Republican movements hail Barbados’ move away from monarchy

By James Moules


ANTI-monarchy movements across the Commonwealth of Nations have commended Barbados as it removes Queen Elizabeth II as head of state to become the world’s newest republic.

On November 30, 2021, the Caribbean island nation completed its transition to a republic following its government’s announcement in September 2020 that Barbados would abandon the monarchy.

Barbados had been a constitutional monarchy since independence from the UK in 1966, recognising Queen Elizabeth II as its head of state.

Sandra Mason, who previously held the office of governor-general, has assumed the new office of President of Barbados.

As a result of Barbados’ new republic, there are now 15 Commonwealth countries that recognise Elizabeth II as head of state – including the UK.

Graham Smith, a spokesperson for the UK campaign Republic – which seeks to remove the monarchs as heads of state in Britain – said: “A huge congratulations to Barbados for this historic moment in their nation’s story.

“Barbados isn’t just doing themselves a favour, but are showing the way for the other 15 Commonwealth realms.”

Smith also lauded Barbados’ adoption of a parliamentary republic – in which the remaining political system largely remained intact but replaced the monarch with a ceremonial president.

“Barbados answers one of the most common questions we hear: what’s the alternative?
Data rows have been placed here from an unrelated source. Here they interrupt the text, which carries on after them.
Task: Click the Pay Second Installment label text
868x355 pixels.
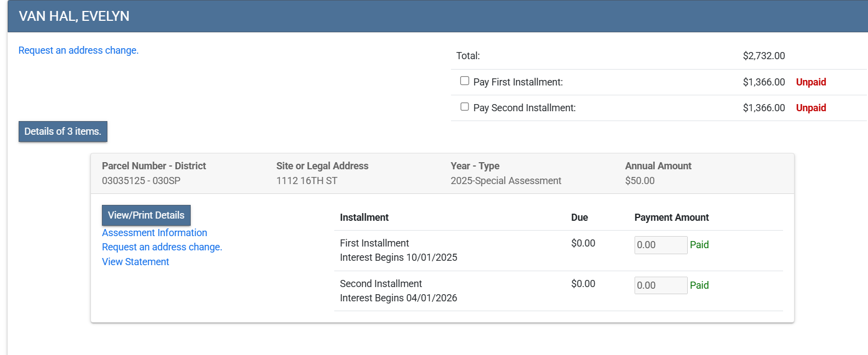Action: coord(524,108)

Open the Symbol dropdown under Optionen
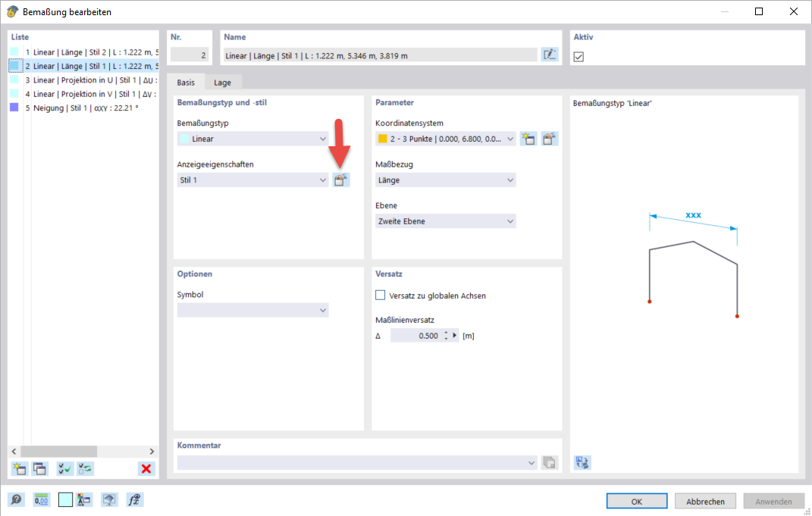(252, 310)
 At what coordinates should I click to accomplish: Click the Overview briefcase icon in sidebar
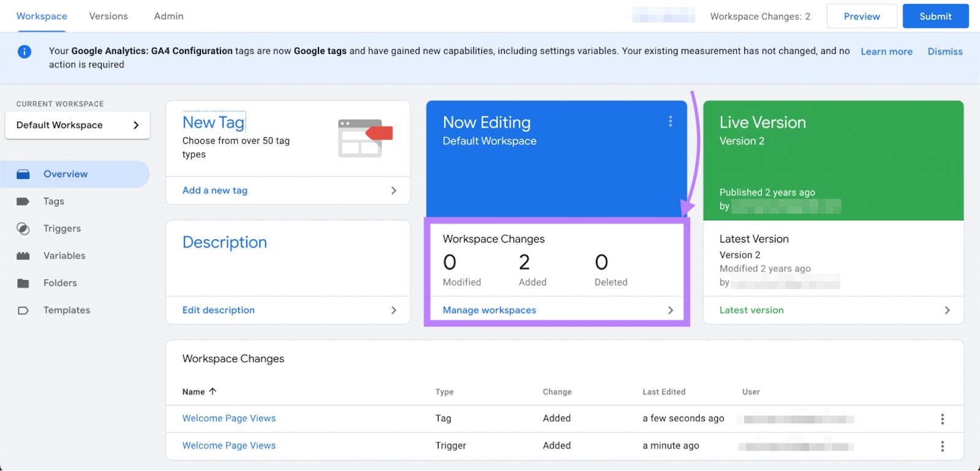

The alternative is simple, a parliamentary system with a largely ceremonial head of state.”

“Barbados has also shown how simple it is to change a constitution, and how smooth the transition can be.”

Support for abolition of the monarchy is currently low in the UK, with a Redfield & Wilton Strategies poll for the New Stateman in July 2021 suggesting only 18 per cent of respondents favour a republic compared to 53 per cent backing the monarchy.
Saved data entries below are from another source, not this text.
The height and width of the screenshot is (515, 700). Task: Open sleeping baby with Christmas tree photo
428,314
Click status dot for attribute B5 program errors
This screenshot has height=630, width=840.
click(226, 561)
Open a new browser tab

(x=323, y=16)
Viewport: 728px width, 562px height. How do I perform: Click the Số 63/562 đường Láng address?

Queen Elizabeth II herself also holds high popularity ratings, with an August 2021 YouGov poll finding that 80 per cent have a positive opinion of the reigning monarch – including 51 per cent with a ‘very positive’ opinion.

Only 13 per cent expressed a negative view of the Queen.

Smith believes that the Queen’s personal popularity is what holds the institution of the monarchy together in Britain.

He said: “The Queen is the monarchy for most people. After she dies the future of the institution is in serious jeopardy. Charles may inherit the throne, but he won’t inherit the deference and respect afforded the Queen.”

Polling suggests that Prince Charles’ popularity is lower than that of the Queen, with the same YouGov survey suggesting 54 per cent hold a positive view of him and 37 per cent a negative opinion.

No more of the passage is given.